Samantha is a 42-year-old mother of two. She was athletic — playing basketball in college and running mini-marathons in her 30s. She ran her first full marathon just months before she was diagnosed with NSCLC.

Severe shoulder pain prompted Samantha to go to the ER. A thoracic X-ray was suggestive of a pulmonary mass, and she was referred to a pulmonologist.

A CT scan revealed a 3.6 cm mass in the right lower lobe. Two mediastinal lymph nodes were enlarged, measuring 2.1 cm and 2.6 cm.

Because the patient was young and a non-smoker, a biopsy was performed to allow for additional molecular testing. A brain MRI was ordered.

The biopsy confirmed NSCLC adenocarcinoma. The brain MRI was negative.

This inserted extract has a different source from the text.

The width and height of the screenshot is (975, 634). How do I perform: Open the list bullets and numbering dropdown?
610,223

She was deemed unresectionable and was referred to an oncologist and radiation oncologist for possible chemotherapy combined with radiation.

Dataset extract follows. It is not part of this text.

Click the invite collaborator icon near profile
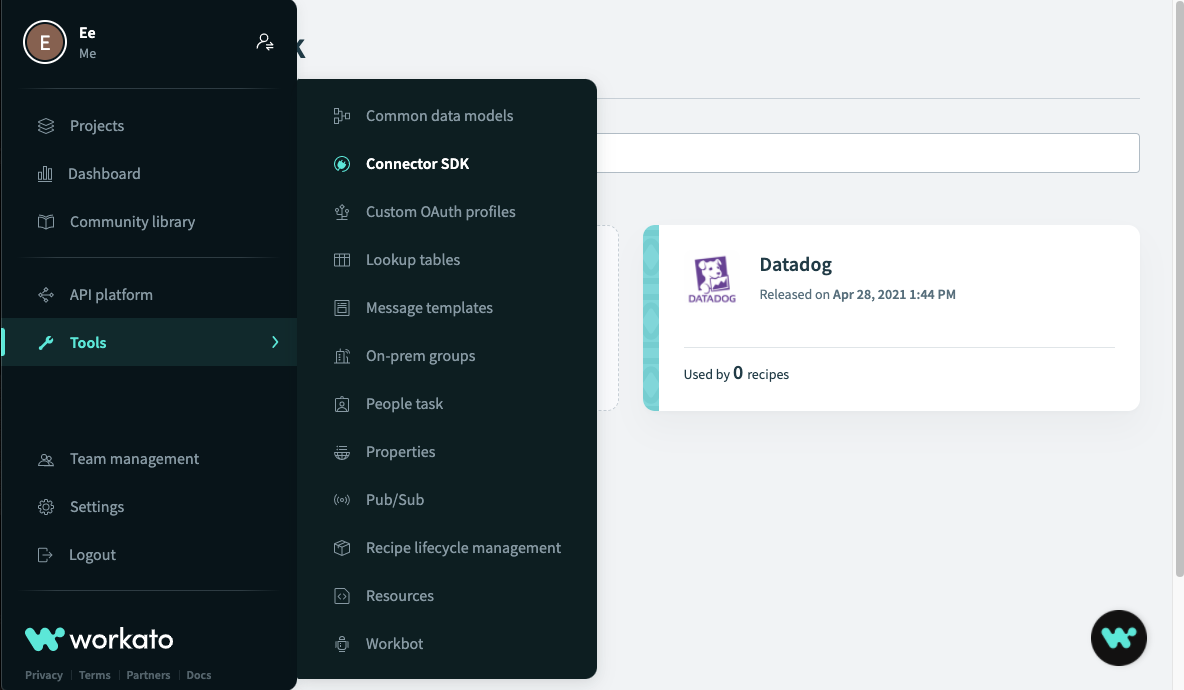The image size is (1184, 690). pyautogui.click(x=264, y=41)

Results from Samantha’s molecular testing became available before treatment plans were finalized. Her tumor tested positive for the KRAS G12C mutation.
42-Year-Old Non-Smoker Diagnosed with NSCLC

Would you suggest paclitaxel/carboplatin as first-line therapy?
Would a clinical trial utilizing a KRAS G12C inhibitor be a better option?

  • April 24, 2021
    clinical trial with KRAS G12C inhibitor
  • April 18, 2021
    @Kumar - while I agree the standard of care is clear, my message was to develop a clinical trial to solve the question, unless the data from PACIFIC already included specific genomic information including variants.
  • March 19, 2021
    I would rec carbo taxol radiation followed by one year of durvalumab. If there were a clinical trial adding a kras inhibitor vs placebo to standard of care, then I would consider that. Would not rec kras inhibitor now.
  • March 17, 2021
    I do recommend this treatment after doing some research on this matter as it is the first line treatment.
  • March 13, 2021
    If a clinical trial is available I would recommend referral. Otherwise weekly paclitaxel/carbo with daily RT followed by durvalumab would be SOC at this time. I would not add in sotorasib off of protocol.
  • March 13, 2021
    @ Arturo, there is no evidence to suggest Chemo-rads followed by Durvalumab would not work in KRAS mutated NSCLC. This remains the standard of care for all patients in Stage III regardless of the driver mutation. EGFR was a small subset in PACIFIC and I still would not hang my hat on that.
  • March 13, 2021
    Pt ahs stageIII disease standard of care would be chemo /xrt and followed by immunotherapy ,pt has potential for cure ,wouldnt use sotorasib outside of a clinical trial ,may be as a maintainance therapy if a clinical trial is available .pts wit kras mutation do respond to immunotherapy
  • March 13, 2021
    Would recommend kras G12C inhibitor therapy
  • March 13, 2021
    Paclitaxel/carboplatin as first-line therapy is a reasonable treatment strategy given the evidence and considered one of the most commonly used first line therapies in this situation. The best next steps if the patient experienced progression is to consider a clinical trial utilizing a KRAS G12C inhibitor.
  • March 13, 2021
    Given that this is not a curable disease, a clinical trial that is specific for this patient population (Stage III NSCLC) would be very appropriate. While I agree chemotherapy and radiation followed by Durvalumab is standard, tumors driven by specific mutations may not respond as well to immunotherapy, which given her age is a major consideration. The clinical trial could be one including chemoradiation and instead of immunotherapy using a KRAS G12C inhibitor as a maintenance.
  • March 13, 2021
    This patient has a Stage III NSCLC. The standard of care for the treatment of Stage III NSCLC is carboplatin/Paclitaxel concurrent with radiation. If the disease responds to the treatment this would be followed by Durvalumab for one yr. Sotorasib would not be an appropriate therapy for her at this time since the alternative approach I mentioned has a chance of 4+ yr durable remission. Sotorasib would become an option if the disease progresses after initial treatment.